Cinquième remarque. — En général, les noms de métaux ne prennent point le pluriel ; on ne dit point les ors, les argents, etc. ; on dit les fers, les cuivres, lorsque ces métaux sont comme mis en œuvre, et divisés par parties.

Sixième remarque. — Plusieurs adjectifs s’emploient quelquefois substantivement, comme le long, le bon, le vrai, l’utile, etc., et alors ils ne sont pas susceptibles de pluriel. Il en est de même de certains verbes qui s’emploient substantivement, comme le boire, le manger, etc.

Il y a quelques substantifs qui n’ont point de singulier, tels que les ancêtres, les funérailles, les pleurs, les ténèbres, les vêpres ; etc.

Septième remarque. — Plusieurs mots pris du latin, et employés substantivement, ne changent point, c’est-à-dire, s’écrivent au singulier comme au pluriel ; tels sont les accessit, les alibi, les duo, les errata ; cependant il en est quelques-uns qui aujourd’hui prennent le s, comme les alinéas, les cœcums, les numéros, les opéras, les quiproquos, les zéros, etc.
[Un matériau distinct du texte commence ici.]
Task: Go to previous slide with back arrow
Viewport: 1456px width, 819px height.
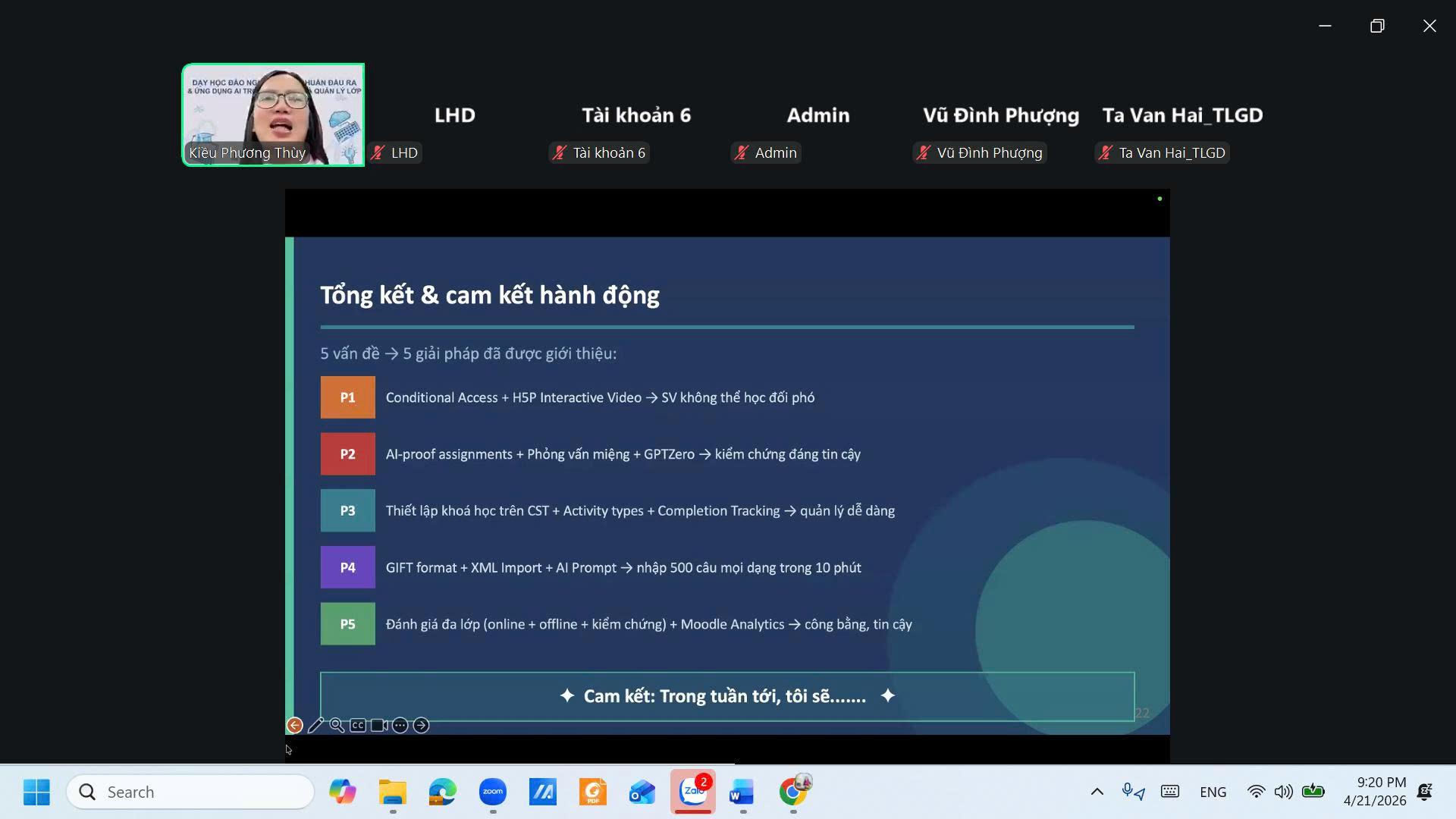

Huitième remarque. — Quand les noms propres ne font que distinguer les personnes par leur nom, ils ne prennent pas de s au pluriel : ainsi l’on écrira, Les deux Corneille se sont illustrés dans les lettres ; les Scipion, les Turenne, se sont rendus célèbres dans l’art militaire : mais lorsqu’on comprend dans ces noms propres les personnes qui ont une ressemblance avec ceux qui les ont portés primitivement, alors ils prennent le pluriel, parce qu’ils deviennent des noms communs. Ainsi, Ces deux princes furent considérés comme les Alexandres de leur siècle ; on ne voit pas toujours des Homères, des Virgiles, etc.